ACS:Law, the firm of solicitors being investigated by authorities over thousands of threatening letters to alleged unlawful filesharers, was attacked by net activists linked to 4chan overnight.

The firm’s website was brought back online at about 10.45am, following a Distributed Denial of Service (DDoS) strike.

It follows similar action against music and film industry websites over the weekend under the auspices of “Operation: Payback Is A Bitch”, coordinated over IRC by members of 4chan, the anarchic message board.

Andrew Crossley, the head of ACS:Law, told The Register the attack was “typical rubbish from pirates”.

“Big whoop,” he added.

“It was only down for a few hours. I have far more concern over the fact of my train turning up 10 minutes late or having to queue for a coffee than them wasting my time with this sort of rubbish.”

ACS:Law obtains court orders to force ISPs to reveal the identities of customers linked to IP addresses observed sharing copyright files in BitTorrent swarms.

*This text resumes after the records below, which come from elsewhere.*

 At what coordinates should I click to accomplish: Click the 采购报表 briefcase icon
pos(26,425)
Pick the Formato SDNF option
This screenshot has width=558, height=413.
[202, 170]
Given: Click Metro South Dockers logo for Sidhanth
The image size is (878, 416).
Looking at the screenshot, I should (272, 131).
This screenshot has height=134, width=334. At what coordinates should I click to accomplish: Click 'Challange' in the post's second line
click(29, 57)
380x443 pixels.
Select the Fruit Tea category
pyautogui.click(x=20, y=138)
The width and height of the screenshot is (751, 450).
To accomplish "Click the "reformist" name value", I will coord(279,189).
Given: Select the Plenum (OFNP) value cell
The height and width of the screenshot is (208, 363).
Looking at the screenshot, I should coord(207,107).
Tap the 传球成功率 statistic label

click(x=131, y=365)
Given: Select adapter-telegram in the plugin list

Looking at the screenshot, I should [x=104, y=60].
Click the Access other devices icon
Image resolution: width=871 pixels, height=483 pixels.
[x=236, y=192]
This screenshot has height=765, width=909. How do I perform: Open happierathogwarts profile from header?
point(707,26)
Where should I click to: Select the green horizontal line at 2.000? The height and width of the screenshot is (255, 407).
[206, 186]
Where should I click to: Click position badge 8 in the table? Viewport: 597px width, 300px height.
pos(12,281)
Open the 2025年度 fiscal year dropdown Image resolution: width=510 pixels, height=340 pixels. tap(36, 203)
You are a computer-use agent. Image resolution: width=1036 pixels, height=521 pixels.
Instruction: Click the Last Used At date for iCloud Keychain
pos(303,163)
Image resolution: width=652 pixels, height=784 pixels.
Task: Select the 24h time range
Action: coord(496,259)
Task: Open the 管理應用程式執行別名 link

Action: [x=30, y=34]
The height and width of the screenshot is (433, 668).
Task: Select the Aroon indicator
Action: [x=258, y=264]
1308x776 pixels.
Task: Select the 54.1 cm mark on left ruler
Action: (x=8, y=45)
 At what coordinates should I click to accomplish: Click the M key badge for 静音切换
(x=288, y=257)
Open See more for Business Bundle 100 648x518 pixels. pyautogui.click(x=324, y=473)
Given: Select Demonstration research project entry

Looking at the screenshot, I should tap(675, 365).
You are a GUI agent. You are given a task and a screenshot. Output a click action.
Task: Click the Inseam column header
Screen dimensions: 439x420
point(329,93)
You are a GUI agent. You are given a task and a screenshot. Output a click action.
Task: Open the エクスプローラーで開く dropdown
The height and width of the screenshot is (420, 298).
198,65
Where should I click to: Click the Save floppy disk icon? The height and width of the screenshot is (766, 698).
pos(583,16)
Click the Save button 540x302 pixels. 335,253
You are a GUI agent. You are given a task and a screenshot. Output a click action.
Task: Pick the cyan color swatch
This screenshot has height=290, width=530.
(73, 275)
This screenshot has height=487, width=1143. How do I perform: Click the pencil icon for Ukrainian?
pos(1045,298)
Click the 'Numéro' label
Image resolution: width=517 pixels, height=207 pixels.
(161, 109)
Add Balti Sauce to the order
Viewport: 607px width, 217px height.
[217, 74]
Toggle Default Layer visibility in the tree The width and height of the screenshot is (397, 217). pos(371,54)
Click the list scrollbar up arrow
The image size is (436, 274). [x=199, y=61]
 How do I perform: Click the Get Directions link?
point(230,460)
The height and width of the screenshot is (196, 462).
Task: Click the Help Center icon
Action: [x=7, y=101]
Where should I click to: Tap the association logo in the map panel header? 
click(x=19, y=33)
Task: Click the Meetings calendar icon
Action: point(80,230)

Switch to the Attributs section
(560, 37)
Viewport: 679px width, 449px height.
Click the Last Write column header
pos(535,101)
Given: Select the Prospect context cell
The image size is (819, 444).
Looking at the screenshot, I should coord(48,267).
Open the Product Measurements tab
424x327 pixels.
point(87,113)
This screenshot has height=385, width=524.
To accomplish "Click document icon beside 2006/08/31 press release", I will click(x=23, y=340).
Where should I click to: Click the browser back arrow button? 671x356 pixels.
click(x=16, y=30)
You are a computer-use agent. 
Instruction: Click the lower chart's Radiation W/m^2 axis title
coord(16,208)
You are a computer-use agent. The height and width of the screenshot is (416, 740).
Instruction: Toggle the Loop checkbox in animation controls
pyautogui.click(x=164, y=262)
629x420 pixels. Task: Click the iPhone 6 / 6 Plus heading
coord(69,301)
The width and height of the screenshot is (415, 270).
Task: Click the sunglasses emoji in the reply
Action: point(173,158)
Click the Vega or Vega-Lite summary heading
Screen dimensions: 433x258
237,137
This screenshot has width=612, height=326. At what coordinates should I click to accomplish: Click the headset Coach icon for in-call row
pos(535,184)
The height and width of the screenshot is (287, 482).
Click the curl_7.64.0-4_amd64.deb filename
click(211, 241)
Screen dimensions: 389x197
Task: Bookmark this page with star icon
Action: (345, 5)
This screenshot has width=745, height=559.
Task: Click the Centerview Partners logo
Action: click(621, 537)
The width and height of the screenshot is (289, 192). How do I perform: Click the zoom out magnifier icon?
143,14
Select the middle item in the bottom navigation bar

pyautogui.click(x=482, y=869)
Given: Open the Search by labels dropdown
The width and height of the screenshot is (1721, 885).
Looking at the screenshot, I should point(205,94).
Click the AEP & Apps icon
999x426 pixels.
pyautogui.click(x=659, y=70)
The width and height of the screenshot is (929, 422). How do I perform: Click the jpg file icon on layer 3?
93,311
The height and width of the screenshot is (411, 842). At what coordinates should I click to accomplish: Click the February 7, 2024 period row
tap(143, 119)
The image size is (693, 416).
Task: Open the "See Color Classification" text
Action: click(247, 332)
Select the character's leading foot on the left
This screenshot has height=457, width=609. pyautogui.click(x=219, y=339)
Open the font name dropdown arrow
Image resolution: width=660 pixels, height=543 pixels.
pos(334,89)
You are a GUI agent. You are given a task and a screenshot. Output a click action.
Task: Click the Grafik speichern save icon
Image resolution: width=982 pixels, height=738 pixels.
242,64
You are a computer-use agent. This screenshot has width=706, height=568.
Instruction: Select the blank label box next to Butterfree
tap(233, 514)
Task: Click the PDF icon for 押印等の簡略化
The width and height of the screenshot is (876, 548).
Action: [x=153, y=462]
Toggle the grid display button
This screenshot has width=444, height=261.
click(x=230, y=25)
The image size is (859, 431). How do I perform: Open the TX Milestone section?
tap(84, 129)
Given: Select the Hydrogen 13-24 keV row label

It then sends letters demanding payment of several hundred pounds to avoid a civil lawsuit.

The files are typically video games or pornographic films, with copyrights held by Digiprotect, a specialist German monitoring firm that aims to profit from piracy. ACS:Law does not usually take anyone who refuses to pay to court, however, and is currently under investigation by the Solicitor’s Regulatory Authority. A tribunal is expected next year.

Crossley claimed this morning that the only victims of the DDoS attack were the targets of his letters. “We provide an awful lot of resources to help people,” he said.

ACS:Law joins the MPAA and RIAA as a brief casualty of “Operation: Payback Is A Bitch”. The BPI, which was also targeted, managed to stay online.

The attacks have been linked to Anonymous, an ad-hoc activist group that came to prominence via 4chan as an anti-Scientology campaign.